Durante julgamento no STF sobre a lei de improbidade administrativa, o ministro Luiz Fux defendeu a necessidade de distinguir falhas de gestão de condutas dolosas praticadas por agentes públicos.
Ao votar, o ministro citou o caso de um prefeito que disponibilizou gratuitamente medicamentos do estoque municipal a moradores de cidade vizinha atingida por uma virose e, posteriormente, acabou alvo de ação de improbidade.
“Faz-se uma distinção entre o que é o administrador ímprobo e o administrador incompetente”, afirmou Fux durante a sessão.
Na sequência, o ministro Flávio Dino comentou a realidade administrativa de pequenos municípios e afirmou ter dúvidas sobre a tese de que prefeitos seriam mal assessorados juridicamente.
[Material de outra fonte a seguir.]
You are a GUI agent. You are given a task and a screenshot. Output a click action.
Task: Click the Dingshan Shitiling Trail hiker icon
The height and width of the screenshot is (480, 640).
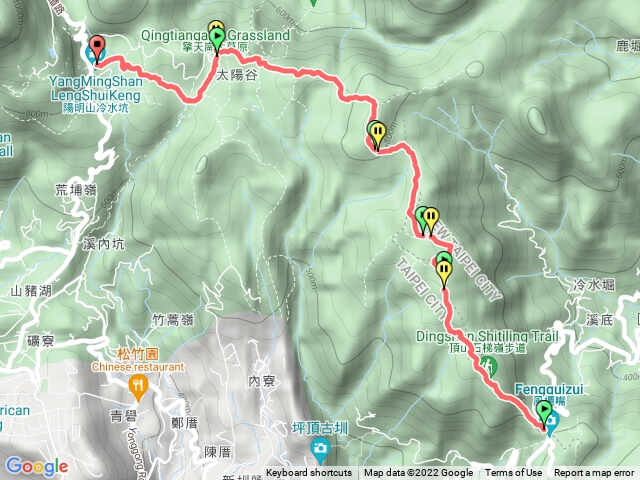[x=488, y=366]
Segundo ele, em muitos casos, há elevada sofisticação técnica na execução de recursos públicos.
“Às vezes eu tenho a impressão que eles são assessorados bem demais, apenas para o caminho errado”, disse Dino.
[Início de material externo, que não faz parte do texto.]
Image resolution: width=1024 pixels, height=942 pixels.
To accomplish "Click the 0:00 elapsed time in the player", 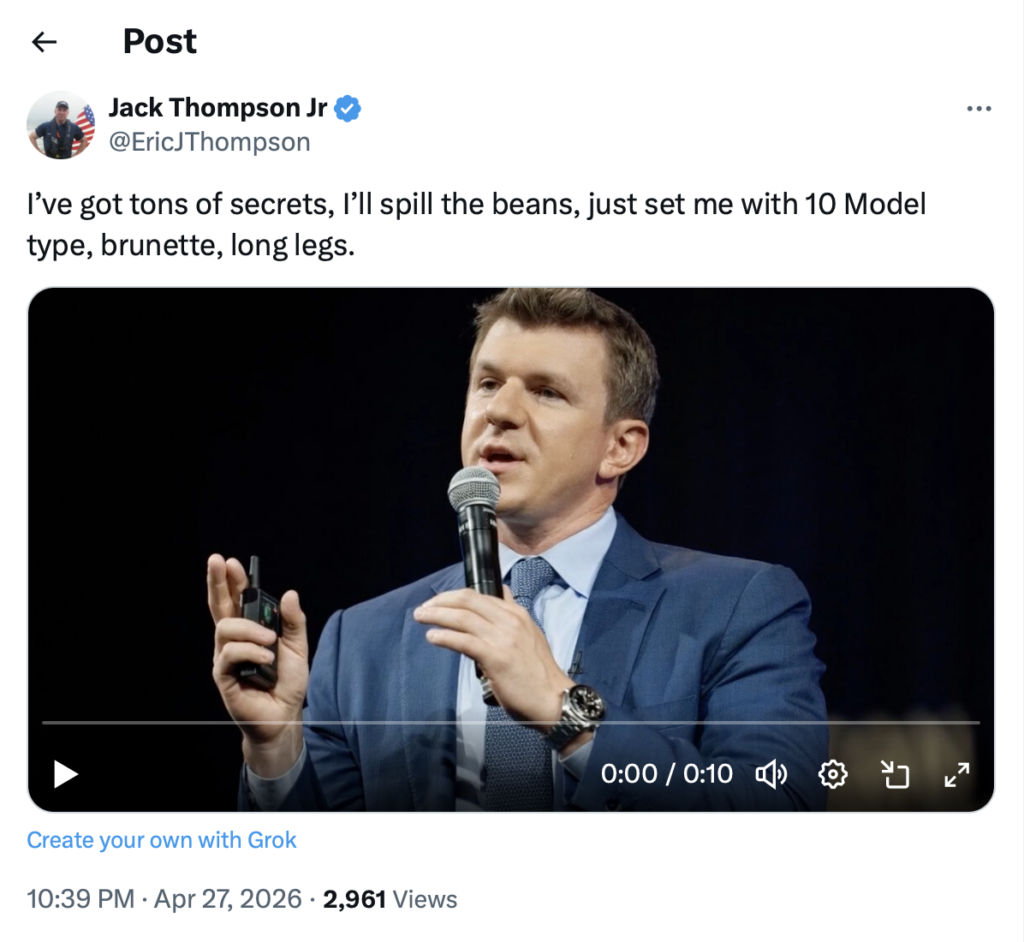I will point(629,774).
O ministro relatou experiências obtidas em processos relacionados à execução de emendas parlamentares e afirmou ter identificado municípios de pequeno porte administrando cifras milionárias “com precisão técnica exemplar”, embora sem observância ética.
Dino também defendeu maior atenção da advocacia à formação ética de profissionais que atuam junto às administrações municipais.
Segundo ele, irregularidades e “exotismos” na gestão pública frequentemente contam com participação de assessorias jurídicas.